Task prompt:
Copy the records from the line with "Where should I click to: Click the paste" through the end of the records, requests included, and shift every coordinate in the answers by -134.

Supplied records:
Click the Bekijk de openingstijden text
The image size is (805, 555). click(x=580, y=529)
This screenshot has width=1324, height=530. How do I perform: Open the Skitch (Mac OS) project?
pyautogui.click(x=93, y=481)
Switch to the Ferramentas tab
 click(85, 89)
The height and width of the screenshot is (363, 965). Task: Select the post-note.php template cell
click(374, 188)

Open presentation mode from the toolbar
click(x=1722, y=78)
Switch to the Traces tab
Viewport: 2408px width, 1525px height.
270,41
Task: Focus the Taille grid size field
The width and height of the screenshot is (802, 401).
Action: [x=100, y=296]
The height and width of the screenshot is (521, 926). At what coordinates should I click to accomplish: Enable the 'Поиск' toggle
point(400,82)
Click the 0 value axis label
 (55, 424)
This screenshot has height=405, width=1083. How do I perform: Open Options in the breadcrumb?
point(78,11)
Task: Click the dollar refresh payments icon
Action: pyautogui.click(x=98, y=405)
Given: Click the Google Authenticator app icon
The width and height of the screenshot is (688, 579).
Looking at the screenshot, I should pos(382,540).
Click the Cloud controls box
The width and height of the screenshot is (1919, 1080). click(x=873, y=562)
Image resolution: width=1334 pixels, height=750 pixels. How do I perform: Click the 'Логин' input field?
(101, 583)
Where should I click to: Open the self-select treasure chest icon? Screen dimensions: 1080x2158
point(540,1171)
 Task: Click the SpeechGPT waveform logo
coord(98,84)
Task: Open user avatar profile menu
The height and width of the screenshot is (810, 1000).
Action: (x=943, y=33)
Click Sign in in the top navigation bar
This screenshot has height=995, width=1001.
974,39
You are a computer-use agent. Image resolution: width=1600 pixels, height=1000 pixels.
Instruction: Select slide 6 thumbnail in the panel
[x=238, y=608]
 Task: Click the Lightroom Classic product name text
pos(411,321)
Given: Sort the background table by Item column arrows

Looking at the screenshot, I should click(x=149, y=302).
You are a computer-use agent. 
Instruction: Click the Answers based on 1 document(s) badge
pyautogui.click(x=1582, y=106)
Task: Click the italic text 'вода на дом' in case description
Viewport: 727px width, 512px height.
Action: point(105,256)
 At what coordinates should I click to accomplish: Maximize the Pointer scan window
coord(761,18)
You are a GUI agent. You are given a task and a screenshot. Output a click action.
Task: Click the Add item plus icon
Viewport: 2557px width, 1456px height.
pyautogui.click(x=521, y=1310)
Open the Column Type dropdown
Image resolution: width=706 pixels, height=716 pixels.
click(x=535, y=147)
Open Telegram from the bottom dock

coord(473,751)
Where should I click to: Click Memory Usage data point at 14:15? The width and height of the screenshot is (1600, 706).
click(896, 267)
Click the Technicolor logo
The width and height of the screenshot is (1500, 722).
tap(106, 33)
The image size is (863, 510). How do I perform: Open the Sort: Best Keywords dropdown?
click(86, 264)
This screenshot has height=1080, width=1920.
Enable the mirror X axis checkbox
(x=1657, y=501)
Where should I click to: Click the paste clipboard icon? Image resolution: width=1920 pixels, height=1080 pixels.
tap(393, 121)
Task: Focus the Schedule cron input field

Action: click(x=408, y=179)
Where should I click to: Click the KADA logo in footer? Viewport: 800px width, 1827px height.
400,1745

The solution:
Where should I click to: Click the paste clipboard icon? Image resolution: width=1920 pixels, height=1080 pixels.
tap(259, -13)
Task: Focus the Schedule cron input field

Action: click(x=274, y=45)
Where should I click to: Click the KADA logo in footer? Viewport: 800px width, 1827px height.
266,1611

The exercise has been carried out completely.